Consider that the most intelligent way of being revolutionary is to support Georgism; and that the most intelligent way of being conservative today is also by helping Georgism, in order to avoid grave and imminent upheavals, caused by the impatient unrest of the people and which cannot be solved by the imperfect social doctrines which have been inculcated in the people, no doubt with better intention than knowledge of human realities in general and economic realities in particular.

To wage war on so-called Capital is a stupid error, caused by the current confusion between Capital and Privilege, and between Interest and Rent, things quite separate and distinct. If you interfere with the production and peaceful possession of houses, machines and merchandise (which are part of what really should be called Capital), there will be fewer houses, fewer machines and less merchandise, and we would all suffer from their scarcity. But if you attack and interfere with the privilege of landholding, there will not be less land, but rather that which exists will be equally open to all. In the same way, if all certificates of public indebtedness were annulled, none of the existing wealth in the country would disappear; but on the contrary, the condition of all producers would have been improved, since they would have been freed from the enormous tax which such indebtedness means.

FELLOW-CITIZEN: - Join with us in freeing Land, Labor and Capital. Join with us in emancipating, enriching and beautifying the life of all who inhabit, or wish to inhabit, the Argentine.

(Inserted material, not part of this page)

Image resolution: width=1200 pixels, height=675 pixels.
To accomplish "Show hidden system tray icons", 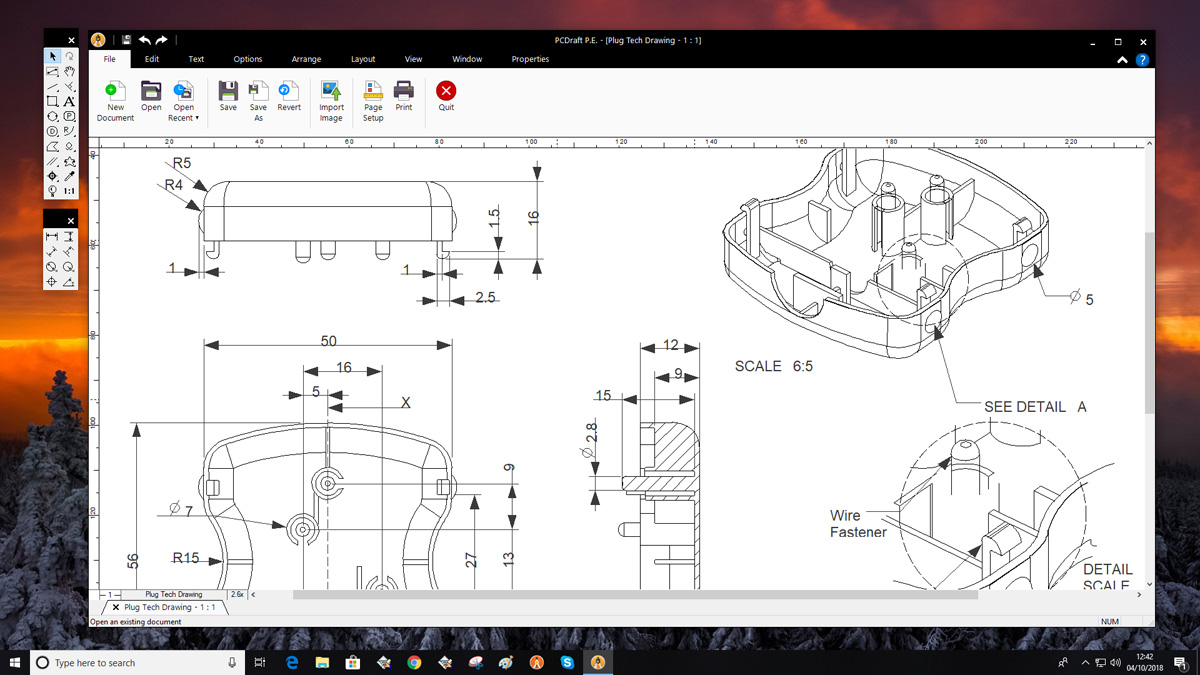I will click(1085, 661).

BUENOS AIRES, April 4, 1921. THE PROVISIONAL COMMITTEE: (Eduardo Belaustegui, Nicolas Besio Moreno, Arturo Capdevila, Enrique Crosa, Leon Denis, Carlos A. Encina, Felipe A. Fernandez, Francisco H. Gaibisso, Adolfo D. Holmberg, Juan P. Maglioni, Manuel M. Podesta, Aurelio Pozzi, Rufino Rico, Winfredo Sola, C. Villalobos Dominguez.)

MAXIMUM PROGRAMME


  1. Abolition of Private Properly in Land (and other natural resources), effective ownership to pass to the State. Land to be leased in open competition to private individuals for a life period, or to collective entities, for a limited term.
  2. Absolute Free Trade, internal and external.
  3. The Contracting of Public Debts to be prohibited.

An Important Declaration


The Argentine Association for the League of Nations -- in Article 2 of its Statutes, declares for "The doctrine of Moral law, the sovereignty of free nations, the emancipation of those who are oppressed, the abolition of arbitrary force, and the organization of Europe and of the whole world into an association for the relief of the suffering, and for the enlightenment of mankind." And further says:

"The Argentine Association for the League of Nations favors the constitution of democratic and parliamentary governments emanating from the free will of the peoples and principles which safeguard and sustain the collective and mutual interests of the community, as e. g. (A)'Single Tax,' (B) 'Free Trade,' (C) 'Solution of the Social Problems affecting Capital and Labor, (D) Stability of money Exchange based upon the value of the land in each State, (E) The settlement of all disputes that can arise between men, for the maintenance of universal harmony."